_The task:_
The answer consists solely of the listing's lines from the first through the line containing "Given: Click the 'adult II exam 1' title", each reproduced exactly.

**** Data records

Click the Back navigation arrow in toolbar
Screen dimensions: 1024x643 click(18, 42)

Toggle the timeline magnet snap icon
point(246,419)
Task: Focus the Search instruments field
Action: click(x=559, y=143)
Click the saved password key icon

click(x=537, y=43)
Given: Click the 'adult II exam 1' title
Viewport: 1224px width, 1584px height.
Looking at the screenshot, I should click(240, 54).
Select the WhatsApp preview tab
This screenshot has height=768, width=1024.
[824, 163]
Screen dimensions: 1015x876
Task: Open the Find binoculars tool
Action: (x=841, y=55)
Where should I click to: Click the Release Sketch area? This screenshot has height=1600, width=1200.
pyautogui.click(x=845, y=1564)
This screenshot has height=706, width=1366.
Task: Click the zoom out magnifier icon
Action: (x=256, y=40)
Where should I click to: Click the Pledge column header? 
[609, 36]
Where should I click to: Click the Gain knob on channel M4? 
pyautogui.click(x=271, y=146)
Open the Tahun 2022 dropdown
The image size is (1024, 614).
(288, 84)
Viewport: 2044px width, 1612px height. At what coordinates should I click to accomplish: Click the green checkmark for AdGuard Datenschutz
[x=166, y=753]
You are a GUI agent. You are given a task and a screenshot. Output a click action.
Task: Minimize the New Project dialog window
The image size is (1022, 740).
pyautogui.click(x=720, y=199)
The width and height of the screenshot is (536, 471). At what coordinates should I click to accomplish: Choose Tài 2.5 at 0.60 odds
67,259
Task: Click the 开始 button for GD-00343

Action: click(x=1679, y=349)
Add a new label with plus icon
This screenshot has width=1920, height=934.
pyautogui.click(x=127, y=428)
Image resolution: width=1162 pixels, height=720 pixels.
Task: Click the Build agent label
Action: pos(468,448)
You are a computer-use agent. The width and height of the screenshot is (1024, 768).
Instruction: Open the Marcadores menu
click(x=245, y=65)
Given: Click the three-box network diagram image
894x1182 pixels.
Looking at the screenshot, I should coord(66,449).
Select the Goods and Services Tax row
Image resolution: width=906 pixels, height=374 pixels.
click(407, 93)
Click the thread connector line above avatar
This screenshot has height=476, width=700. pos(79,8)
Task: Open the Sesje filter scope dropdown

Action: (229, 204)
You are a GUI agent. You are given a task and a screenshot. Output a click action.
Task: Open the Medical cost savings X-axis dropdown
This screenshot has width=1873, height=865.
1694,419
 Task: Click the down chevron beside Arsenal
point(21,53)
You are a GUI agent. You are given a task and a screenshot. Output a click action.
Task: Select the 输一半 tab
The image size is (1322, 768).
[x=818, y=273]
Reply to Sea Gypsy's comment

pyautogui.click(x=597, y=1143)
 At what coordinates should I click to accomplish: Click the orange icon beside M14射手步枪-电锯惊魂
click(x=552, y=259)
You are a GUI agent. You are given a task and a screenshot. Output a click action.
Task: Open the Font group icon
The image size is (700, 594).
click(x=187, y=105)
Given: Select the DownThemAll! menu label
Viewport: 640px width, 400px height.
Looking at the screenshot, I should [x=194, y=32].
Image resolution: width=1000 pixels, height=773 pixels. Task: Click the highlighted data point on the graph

********

_Solution to this task:_
Click the Back navigation arrow in toolbar
Screen dimensions: 1024x643 click(18, 42)

Toggle the timeline magnet snap icon
point(246,419)
Task: Focus the Search instruments field
Action: click(x=559, y=143)
Click the saved password key icon

click(x=537, y=43)
Given: Click the 'adult II exam 1' title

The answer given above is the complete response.